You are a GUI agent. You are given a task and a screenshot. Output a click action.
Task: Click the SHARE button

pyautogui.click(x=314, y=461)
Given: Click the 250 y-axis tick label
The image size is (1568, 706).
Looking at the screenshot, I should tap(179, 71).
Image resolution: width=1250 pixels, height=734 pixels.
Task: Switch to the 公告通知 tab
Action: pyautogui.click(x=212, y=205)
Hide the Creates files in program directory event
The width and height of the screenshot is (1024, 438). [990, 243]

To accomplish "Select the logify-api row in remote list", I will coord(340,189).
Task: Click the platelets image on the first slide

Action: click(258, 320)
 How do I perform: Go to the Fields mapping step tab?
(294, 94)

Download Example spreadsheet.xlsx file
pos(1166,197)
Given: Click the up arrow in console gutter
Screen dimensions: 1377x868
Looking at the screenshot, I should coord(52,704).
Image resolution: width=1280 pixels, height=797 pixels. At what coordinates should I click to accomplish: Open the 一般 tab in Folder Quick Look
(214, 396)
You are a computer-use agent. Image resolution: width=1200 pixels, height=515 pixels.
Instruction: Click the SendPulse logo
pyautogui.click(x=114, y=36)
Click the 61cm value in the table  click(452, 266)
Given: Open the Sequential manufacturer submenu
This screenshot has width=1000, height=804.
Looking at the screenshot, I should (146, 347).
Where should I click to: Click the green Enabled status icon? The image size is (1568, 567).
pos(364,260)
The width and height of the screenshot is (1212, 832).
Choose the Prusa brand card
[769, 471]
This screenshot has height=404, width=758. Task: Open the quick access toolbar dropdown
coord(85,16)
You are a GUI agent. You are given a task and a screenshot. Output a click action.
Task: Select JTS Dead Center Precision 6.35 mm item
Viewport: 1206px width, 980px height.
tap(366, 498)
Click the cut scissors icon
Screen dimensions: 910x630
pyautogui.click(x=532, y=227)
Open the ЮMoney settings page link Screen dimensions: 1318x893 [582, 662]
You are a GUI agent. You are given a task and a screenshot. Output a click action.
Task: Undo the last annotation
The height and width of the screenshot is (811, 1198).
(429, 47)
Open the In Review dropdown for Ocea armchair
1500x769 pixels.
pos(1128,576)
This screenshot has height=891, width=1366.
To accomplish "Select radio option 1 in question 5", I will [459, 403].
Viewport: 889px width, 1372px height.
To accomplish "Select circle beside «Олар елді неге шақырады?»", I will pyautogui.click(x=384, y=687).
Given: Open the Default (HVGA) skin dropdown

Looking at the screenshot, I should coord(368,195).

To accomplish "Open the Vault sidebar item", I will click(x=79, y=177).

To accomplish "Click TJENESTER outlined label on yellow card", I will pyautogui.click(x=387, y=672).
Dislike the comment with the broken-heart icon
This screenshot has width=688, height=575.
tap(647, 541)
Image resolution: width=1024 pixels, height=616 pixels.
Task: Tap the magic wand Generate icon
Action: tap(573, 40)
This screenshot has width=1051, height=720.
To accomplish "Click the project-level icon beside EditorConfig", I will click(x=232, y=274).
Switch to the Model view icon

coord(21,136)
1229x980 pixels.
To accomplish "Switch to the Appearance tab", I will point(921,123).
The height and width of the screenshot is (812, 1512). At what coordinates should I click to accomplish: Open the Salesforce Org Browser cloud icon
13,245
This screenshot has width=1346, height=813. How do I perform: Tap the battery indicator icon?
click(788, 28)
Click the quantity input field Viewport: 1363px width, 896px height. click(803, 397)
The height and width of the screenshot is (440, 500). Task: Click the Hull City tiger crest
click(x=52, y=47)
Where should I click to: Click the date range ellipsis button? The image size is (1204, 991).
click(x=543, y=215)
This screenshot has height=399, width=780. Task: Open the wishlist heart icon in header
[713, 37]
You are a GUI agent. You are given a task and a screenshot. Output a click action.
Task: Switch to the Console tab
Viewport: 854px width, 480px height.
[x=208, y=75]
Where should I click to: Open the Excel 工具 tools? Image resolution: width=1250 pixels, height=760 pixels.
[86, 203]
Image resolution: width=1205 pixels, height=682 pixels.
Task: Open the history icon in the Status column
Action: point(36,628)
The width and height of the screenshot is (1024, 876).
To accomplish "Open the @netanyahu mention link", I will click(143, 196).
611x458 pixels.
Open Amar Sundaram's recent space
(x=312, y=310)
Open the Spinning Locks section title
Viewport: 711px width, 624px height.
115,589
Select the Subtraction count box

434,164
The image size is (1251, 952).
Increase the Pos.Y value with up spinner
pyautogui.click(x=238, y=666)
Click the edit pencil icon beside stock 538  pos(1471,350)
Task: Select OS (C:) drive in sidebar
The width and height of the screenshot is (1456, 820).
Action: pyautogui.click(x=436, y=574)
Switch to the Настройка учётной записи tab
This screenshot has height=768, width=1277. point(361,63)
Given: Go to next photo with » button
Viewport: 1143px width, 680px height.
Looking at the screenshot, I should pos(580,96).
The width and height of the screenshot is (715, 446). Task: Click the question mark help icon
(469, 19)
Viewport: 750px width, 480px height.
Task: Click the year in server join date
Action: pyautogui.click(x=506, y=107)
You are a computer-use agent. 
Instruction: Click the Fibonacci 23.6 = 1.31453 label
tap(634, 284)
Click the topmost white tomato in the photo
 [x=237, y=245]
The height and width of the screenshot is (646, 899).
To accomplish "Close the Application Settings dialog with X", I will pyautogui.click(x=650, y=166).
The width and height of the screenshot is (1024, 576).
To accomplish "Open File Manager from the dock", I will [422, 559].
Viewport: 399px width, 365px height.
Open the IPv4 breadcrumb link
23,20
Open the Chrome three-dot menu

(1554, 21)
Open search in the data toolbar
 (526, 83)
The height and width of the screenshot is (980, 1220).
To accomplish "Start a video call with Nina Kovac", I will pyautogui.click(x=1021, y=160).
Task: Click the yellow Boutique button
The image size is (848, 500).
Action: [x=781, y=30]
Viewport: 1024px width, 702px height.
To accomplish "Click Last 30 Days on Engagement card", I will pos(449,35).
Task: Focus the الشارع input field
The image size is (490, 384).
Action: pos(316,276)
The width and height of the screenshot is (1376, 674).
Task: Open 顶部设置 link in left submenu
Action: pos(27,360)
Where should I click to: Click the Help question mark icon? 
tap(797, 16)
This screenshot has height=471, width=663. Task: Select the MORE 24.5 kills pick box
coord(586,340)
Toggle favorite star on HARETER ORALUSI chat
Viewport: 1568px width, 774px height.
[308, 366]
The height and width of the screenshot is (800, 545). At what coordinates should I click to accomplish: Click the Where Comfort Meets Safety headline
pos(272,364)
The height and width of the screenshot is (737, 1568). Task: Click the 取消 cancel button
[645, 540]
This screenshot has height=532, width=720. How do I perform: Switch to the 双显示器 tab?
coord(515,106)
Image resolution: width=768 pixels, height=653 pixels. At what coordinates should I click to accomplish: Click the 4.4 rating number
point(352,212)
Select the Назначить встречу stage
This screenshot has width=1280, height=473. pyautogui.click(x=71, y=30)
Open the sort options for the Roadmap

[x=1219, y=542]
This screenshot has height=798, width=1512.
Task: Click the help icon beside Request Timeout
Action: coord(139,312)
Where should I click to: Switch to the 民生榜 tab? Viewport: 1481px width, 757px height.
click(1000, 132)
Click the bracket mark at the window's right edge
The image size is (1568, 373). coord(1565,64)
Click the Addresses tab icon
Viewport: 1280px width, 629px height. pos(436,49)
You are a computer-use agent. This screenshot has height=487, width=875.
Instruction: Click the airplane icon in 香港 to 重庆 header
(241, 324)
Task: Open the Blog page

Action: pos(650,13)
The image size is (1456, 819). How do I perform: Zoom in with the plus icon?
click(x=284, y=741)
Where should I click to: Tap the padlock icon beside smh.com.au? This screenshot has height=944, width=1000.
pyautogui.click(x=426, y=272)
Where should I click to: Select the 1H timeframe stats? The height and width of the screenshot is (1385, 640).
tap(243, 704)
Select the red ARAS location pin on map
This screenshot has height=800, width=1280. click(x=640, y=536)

### REQUIREMENT
Please copy out, word for word, the records from the line containing "Viewport: 399px width, 365px height." through the line containing "coord(586,340)".

### COMPLETE RESPONSE
Viewport: 399px width, 365px height.
Open the IPv4 breadcrumb link
23,20
Open the Chrome three-dot menu

(1554, 21)
Open search in the data toolbar
 (526, 83)
The height and width of the screenshot is (980, 1220).
To accomplish "Start a video call with Nina Kovac", I will pyautogui.click(x=1021, y=160).
Task: Click the yellow Boutique button
The image size is (848, 500).
Action: [x=781, y=30]
Viewport: 1024px width, 702px height.
To accomplish "Click Last 30 Days on Engagement card", I will pos(449,35).
Task: Focus the الشارع input field
The image size is (490, 384).
Action: pos(316,276)
The width and height of the screenshot is (1376, 674).
Task: Open 顶部设置 link in left submenu
Action: pos(27,360)
Where should I click to: Click the Help question mark icon? 
tap(797, 16)
This screenshot has height=471, width=663. Task: Select the MORE 24.5 kills pick box
coord(586,340)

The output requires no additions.